───── Text shown ─────

A03: Support from animal studies
A strength is animal studies support it. Hubel and Wiesel sewed 1 eye of a kitten shut and analysed the response. The area of the visual cortex associated with the shut-eye was still working and carried out processing information in the open eye. This demonstrates how the loss of function leads to compensatory activity in the brain (evidence of neural plasticity.)
A03: Potential negative consequences
A limitation of neural plasticity is the potential negative consequences. The brain’s ability to rewrite itself can have maladaptive and negative behavioural consequences. 60-80% of amputees develop phantom limb syndrome: continued experience of sensations in the missing limb. Usually painful and thought to be due to reorganisation in the somatosensory cortex. This suggests structural and physical processes involved in functional recovery may not always be beneficial.
A03: Individual differences
While there is evidence for functional recovery, it is possible that this ability can deteriorate with age. Elbert et al. concluded that the capacity for neural reorganisation is much greater in children than in adults, meaning that neural regeneration is less effective in older brains. This may explain why adults find change more demanding than young people. Therefore, we must consider individual differences when assessing the likelihood of functional recovery in the brain after trauma.
A03: Functional recovery after trauma
+ Support from animal studies
+ Brain is affected by age
- Criticised for extrapolation
A03: Support from animal studies
There is research from animal studies to support the idea that the brain has the ability to recover after trauma. For example, Tajiri et al (2013) provided evidence for the role of stem cells in recovery from brain injury. They randomly assigned rats with traumatic brain injury to one of two groups. One group received transplants of stem cells into the region of the brain affected by the traumatic injury. The control group received a solution infused into the brain containing no stem cells. Three months later the brains of the stem cell rats showed clear development of neuron-like cells migrating into the brain’s site of injury. This was not the case with the control group. This is a strength because, in particular, this shows that with the help of stem cells, the brain is able to undergo functional recovery after injury.
A03: Brain is affected by age
There is research to suggest that functional recovery of the brain is affected by age. For example, Huttenlocher (2002) suggested that the only option following traumatic brain injury after childhood is to develop compensatory behavioural strategies to work around the deficit that older ages pose (such as seeking social support or developing strategies to deal with cognitive deficits). This is a strength because, Huttenlocher’s research confirms scientific and objective findings from research suggesting that with age, the brain’s ability the functional recovery declines.
A03: Criticised for extrapolation
However, this research can be criticised for extrapolation. For example, Tajiri et al (2013) research used a sample of rats. Rats and humans are physiologically different and it can be assumed that the effects of stem cells on the brains of rats may not be the same as the effects of stem cells on the brains of humans. This is a weakness because it means that research based on non-human animals cannot be generalised to humans and therefore it is difficult to draw firm conclusions.

─────

* **Exercise 1**: Duplicate everything in the notes on brain plasticity from "A03: Individual differences" down to "brain after trauma.".
* **Exercise 2**: According to the notes on brain plasticity, what percentage of amputees develop phantom limb syndrome?
The data shown after this has no role in the work here.

───── Available data ─────

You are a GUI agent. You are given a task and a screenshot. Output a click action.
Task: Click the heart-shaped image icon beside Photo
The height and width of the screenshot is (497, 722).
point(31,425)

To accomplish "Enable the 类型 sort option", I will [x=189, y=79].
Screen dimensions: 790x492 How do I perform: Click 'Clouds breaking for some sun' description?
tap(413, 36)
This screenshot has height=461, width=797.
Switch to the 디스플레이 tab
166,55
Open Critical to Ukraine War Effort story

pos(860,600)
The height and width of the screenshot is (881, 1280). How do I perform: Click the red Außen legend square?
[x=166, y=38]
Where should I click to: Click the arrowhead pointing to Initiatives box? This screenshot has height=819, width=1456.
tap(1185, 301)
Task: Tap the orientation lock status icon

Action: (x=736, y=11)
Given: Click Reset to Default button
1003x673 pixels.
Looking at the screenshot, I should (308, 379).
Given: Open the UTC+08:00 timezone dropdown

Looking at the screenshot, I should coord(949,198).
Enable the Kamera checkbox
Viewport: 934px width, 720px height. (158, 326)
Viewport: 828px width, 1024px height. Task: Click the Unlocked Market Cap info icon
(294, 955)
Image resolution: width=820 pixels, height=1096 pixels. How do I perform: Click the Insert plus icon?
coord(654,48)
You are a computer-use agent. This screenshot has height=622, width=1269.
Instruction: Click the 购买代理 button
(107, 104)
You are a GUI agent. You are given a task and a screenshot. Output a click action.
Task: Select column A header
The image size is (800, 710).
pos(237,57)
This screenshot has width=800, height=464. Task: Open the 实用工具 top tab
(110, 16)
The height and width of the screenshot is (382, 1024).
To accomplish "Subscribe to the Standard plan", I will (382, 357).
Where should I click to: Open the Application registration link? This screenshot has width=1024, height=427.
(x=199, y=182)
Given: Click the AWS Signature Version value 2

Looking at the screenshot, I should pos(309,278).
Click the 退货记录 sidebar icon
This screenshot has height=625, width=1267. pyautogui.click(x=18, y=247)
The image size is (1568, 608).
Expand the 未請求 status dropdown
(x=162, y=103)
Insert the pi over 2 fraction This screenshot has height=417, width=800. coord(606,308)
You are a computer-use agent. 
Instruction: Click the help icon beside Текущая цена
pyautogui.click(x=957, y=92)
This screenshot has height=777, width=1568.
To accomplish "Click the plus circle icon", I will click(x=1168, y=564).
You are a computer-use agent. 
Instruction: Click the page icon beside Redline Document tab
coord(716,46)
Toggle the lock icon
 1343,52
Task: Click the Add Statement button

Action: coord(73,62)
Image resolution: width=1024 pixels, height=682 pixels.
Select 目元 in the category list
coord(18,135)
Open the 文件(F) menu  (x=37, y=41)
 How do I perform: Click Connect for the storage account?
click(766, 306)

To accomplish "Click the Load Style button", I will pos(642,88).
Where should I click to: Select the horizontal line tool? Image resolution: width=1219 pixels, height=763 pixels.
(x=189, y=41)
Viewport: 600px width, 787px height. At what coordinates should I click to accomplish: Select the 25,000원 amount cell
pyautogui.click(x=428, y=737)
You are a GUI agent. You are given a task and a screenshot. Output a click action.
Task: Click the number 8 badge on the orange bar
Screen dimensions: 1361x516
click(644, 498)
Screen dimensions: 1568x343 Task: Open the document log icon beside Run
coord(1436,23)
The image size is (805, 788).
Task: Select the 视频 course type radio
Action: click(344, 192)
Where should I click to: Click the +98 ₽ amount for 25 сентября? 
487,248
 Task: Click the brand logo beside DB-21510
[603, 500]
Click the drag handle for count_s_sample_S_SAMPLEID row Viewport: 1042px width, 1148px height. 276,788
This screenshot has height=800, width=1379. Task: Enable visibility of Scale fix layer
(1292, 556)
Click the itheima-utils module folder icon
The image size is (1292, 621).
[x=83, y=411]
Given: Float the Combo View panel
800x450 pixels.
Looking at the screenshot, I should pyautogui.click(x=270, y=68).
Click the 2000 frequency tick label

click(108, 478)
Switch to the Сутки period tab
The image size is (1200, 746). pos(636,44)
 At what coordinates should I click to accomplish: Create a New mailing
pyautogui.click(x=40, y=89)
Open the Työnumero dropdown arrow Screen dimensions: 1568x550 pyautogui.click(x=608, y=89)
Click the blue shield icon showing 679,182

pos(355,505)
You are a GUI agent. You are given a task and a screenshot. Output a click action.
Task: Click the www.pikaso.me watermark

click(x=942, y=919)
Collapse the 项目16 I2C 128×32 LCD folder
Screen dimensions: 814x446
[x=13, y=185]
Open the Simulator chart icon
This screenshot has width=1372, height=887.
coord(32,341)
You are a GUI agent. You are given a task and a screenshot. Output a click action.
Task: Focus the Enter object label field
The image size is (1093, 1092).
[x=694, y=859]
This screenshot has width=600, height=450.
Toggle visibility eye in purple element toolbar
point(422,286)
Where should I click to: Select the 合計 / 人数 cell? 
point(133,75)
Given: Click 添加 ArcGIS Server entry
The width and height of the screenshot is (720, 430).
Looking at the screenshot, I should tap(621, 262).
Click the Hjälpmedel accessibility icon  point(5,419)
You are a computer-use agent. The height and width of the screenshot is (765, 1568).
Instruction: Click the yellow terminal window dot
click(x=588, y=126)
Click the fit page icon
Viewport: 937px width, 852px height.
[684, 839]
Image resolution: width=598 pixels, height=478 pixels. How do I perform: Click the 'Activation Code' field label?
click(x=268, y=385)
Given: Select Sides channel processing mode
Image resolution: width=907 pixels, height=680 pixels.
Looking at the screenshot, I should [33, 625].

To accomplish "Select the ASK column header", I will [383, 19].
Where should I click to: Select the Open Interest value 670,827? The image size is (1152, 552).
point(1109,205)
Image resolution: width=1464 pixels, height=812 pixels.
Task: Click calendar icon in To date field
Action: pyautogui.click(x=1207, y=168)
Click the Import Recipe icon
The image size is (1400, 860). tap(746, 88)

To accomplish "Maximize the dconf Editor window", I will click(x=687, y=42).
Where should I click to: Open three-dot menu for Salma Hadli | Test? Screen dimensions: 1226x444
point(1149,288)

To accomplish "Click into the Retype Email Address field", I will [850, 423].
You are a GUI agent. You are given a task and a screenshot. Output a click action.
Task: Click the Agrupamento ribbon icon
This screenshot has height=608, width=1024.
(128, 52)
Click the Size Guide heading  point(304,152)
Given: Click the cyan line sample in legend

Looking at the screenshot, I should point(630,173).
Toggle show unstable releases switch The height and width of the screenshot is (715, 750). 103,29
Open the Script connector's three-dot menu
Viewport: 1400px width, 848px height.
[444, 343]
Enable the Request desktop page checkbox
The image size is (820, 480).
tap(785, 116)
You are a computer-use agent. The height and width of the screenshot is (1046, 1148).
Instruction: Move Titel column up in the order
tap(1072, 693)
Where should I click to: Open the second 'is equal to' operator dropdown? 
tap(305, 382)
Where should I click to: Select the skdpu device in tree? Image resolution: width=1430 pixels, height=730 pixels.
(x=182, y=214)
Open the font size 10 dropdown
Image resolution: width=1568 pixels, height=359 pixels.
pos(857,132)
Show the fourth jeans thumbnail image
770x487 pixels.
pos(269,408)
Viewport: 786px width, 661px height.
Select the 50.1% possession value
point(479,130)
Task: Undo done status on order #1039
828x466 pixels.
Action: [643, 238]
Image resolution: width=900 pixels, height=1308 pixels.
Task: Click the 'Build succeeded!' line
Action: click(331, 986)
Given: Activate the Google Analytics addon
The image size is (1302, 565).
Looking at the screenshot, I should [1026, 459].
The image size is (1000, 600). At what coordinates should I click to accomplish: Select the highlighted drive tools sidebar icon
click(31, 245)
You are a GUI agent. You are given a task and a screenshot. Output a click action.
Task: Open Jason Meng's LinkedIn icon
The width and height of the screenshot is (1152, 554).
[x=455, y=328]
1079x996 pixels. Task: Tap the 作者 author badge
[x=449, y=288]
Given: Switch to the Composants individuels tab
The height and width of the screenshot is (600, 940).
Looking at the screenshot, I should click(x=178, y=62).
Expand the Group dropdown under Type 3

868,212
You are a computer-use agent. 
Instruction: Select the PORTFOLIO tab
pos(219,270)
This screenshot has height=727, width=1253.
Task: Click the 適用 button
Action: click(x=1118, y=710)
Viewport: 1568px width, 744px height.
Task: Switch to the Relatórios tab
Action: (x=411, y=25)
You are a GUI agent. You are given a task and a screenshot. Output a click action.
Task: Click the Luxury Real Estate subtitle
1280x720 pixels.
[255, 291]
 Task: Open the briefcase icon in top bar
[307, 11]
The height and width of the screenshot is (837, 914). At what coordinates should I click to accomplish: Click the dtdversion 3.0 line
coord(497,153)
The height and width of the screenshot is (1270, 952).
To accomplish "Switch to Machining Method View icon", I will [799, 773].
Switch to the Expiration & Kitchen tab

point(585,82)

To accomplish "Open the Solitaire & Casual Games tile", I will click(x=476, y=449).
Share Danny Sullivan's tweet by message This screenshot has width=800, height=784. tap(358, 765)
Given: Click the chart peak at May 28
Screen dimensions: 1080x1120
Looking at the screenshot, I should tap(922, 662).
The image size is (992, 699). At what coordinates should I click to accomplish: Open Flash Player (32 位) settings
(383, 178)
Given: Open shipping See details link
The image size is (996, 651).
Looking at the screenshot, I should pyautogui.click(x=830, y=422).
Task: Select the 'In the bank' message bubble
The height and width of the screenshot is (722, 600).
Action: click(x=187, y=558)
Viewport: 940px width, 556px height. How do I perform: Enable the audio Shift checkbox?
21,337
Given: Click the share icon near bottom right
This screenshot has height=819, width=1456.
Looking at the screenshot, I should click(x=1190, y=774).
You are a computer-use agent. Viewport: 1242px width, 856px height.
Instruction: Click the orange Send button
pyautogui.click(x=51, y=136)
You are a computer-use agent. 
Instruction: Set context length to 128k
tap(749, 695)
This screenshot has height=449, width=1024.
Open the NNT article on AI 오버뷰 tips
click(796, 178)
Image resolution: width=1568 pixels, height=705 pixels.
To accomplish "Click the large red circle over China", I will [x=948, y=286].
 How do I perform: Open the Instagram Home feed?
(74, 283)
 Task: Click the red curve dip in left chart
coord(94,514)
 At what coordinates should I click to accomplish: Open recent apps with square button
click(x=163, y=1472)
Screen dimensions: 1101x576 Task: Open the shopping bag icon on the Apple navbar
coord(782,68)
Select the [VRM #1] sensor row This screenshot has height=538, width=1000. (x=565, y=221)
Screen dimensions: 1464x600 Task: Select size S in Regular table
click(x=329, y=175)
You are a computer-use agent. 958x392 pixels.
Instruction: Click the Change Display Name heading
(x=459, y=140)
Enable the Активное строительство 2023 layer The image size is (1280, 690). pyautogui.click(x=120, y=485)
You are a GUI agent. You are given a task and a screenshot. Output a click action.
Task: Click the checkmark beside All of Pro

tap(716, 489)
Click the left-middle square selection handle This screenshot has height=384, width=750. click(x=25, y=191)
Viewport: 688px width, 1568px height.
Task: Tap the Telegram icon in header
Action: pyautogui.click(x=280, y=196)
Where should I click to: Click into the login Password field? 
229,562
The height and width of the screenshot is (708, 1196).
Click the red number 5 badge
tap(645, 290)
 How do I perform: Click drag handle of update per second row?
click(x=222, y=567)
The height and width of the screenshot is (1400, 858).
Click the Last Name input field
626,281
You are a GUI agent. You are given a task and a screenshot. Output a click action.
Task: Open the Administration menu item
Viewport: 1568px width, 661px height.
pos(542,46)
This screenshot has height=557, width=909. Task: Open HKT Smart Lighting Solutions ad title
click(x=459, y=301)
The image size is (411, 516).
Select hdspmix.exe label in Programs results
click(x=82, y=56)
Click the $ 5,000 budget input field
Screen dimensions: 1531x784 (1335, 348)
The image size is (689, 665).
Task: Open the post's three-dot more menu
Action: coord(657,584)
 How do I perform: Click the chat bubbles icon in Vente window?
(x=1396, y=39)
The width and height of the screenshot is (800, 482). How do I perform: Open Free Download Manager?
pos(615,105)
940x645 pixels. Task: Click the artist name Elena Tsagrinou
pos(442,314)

─────

* **Expected answer 1**:
A03: Individual differences
While there is evidence for functional recovery, it is possible that this ability can deteriorate with age. Elbert et al. concluded that the capacity for neural reorganisation is much greater in children than in adults, meaning that neural regeneration is less effective in older brains. This may explain why adults find change more demanding than young people. Therefore, we must consider individual differences when assessing the likelihood of functional recovery in the brain after trauma.

* **Expected answer 2**: 60-80%